The short open access review paper noted here sketches a high-level picture of the known components of immune system aging, without going into great detail. The progressive failure of the immune system is a significant component of the frailty that accompanies old age; not only are the elderly vulnerable to pathogens that are easily resisted in youth, but the immune system fails to destroy senescent and potentially cancerous cells, increasing their contribution to aging and mortality risk. Some of this decline is the result of molecular damage after the SENS vision for the treatment of aging, but some is a matter of misconfiguration and limits.
The immune system retains a memory of the pathogens it encounters; that memory can become corrupted in a number of ways, and in the end it simply takes up too much of the limited capacity of the immune system. Capacity is limited in part because the thymus atrophies with age, reducing the supply of new immune cells to a low level in comparison to childhood. In old age, there are too many memory cells, most uselessly specialized to persistent but otherwise minor threats such as cytomegalovirus, and too few cells capable of tackling new pathogens. This part of the problem at least might be solved in the near future through selective destruction of misconfigured or damaged immune cells, and their replacement with new cells cultured from a patient blood sample.
Human aging is characterized by both physical and physiological frailty. With progressive age, the immune system and the propensity for abnormal immunity change fundamentally. Aging is associated with a decline in multiple areas of immune function. Aging is associated with a sort of paradox: a state of increased autoimmunity and inflammation coexistent with a state of immunodeficiency. Immunosenescence is a new concept that reflects the immunological changes associated with age. There are three theories that explain the phenomenon of immunosenescence.
According to the autoimmune theory of aging, the immune system tends to lose efficiency and experiences widespread dysfunction, evidenced by autoimmunity (immune reactions against one’s own body proteins). Two age-related processes cause autoimmune diseases: (i) different rates of senescent cell accumulation in the immune system and target tissue/organ and heterogeneous accumulation of senescent cells in tissues/organs. Separately or combined, these two processes are at the base of autoimmune diseases. The production of autoantibodies has been hypothesized to be secondary to thymus involution with a decline of naïve T cells and the accumulation of clonal T cells with activation due to “neoantigens” during the aging process.

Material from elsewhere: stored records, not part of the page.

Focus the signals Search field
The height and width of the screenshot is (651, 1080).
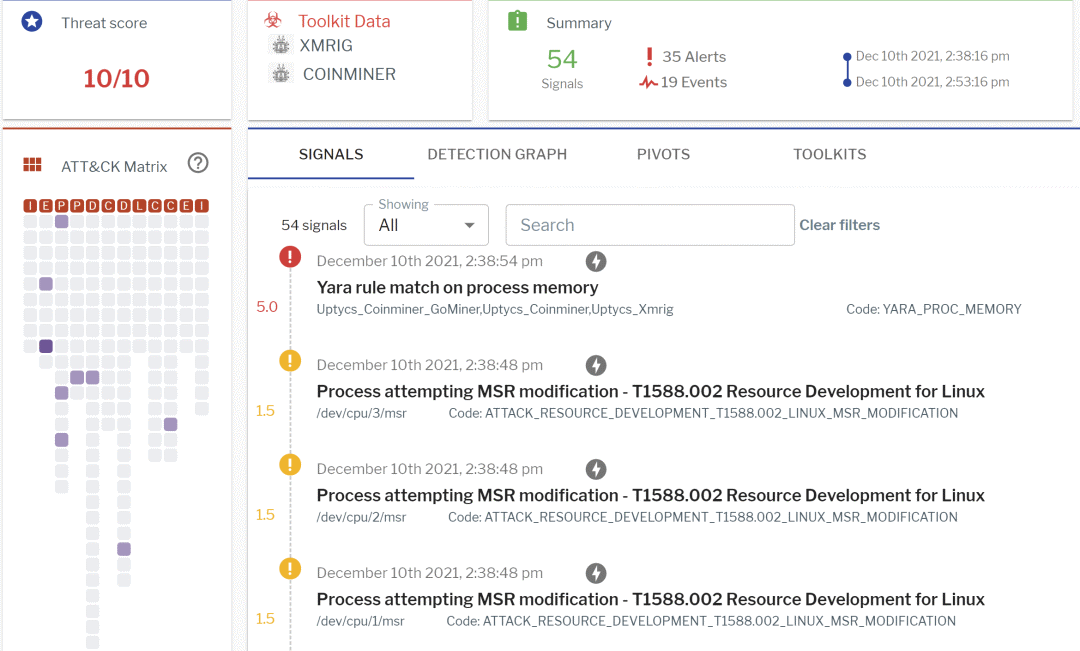[650, 225]
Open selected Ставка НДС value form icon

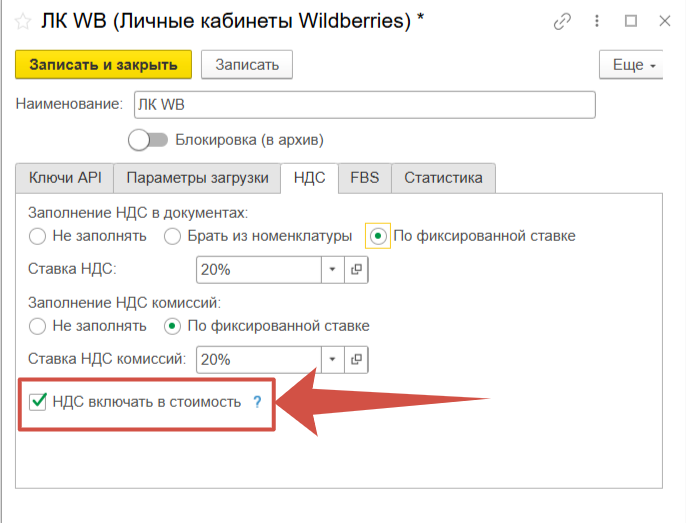[355, 269]
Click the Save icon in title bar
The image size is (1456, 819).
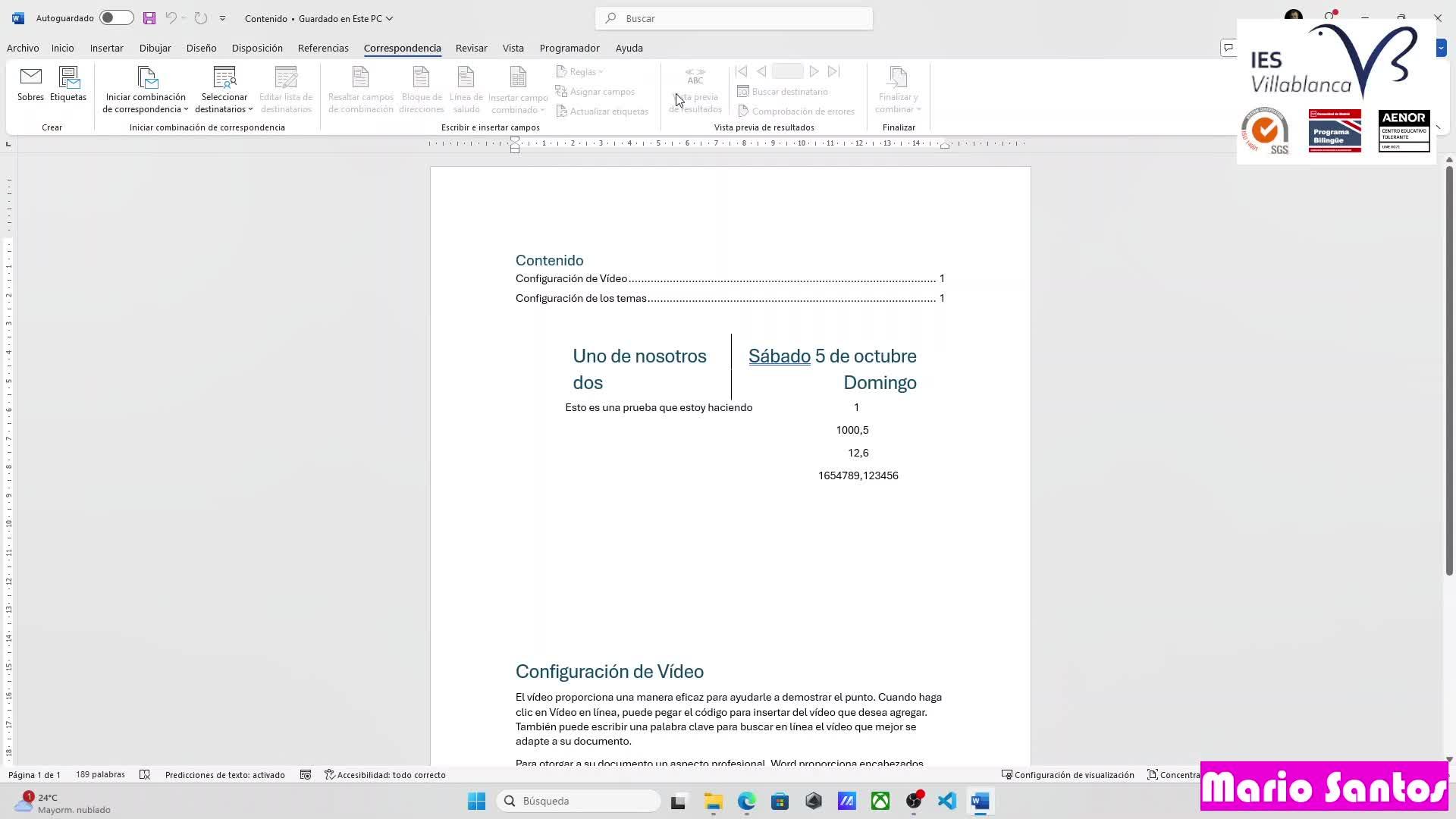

With advancing age the body is unable to defend itself from pathogens and results in a detrimental harm; this is the focus of immunodeficiency theory. Clinical evidence indicates that with advancing age, immune responses against recall antigens may still be conserved, but the ability to mount primary immune responses against novel antigens declines significantly. The impaired ability to mount immune responses to new antigens may result in a high susceptibility to infectious diseases. The immune responses to novel antigens rely on the availability of naive T cells. Together with the age-related thymic involution, and the consequent age-related decrease of thymic output of naive CD8+ T-cell reservoir, this situation leaves the body practically devoid of naive T cells, and thus likely more prone to a variety of infectious and non infectious diseases.
Ageing is associated with various changes in immune parameters, therefore many authors have postulated that these age-related diseases could be explained, at least in part, by an overall deregulation in the immune system response, leading to a deregulation theory of immune system aging. This is supported by an age-associated disruption to the balance of alternatively expressed isoforms for selected genes, suggesting that a modification of the mRNA processing may be a feature of human aging. The observed down regulation of toll-like receptors (TLRs) and nod-like receptors (NLRs) during the aging process may contribute to the lack of effective recognition of invading pathogens or the commensal flora. This effect results in aberrant secondary immune cell activation and could significantly contribute to morbidity and mortality at an advanced age.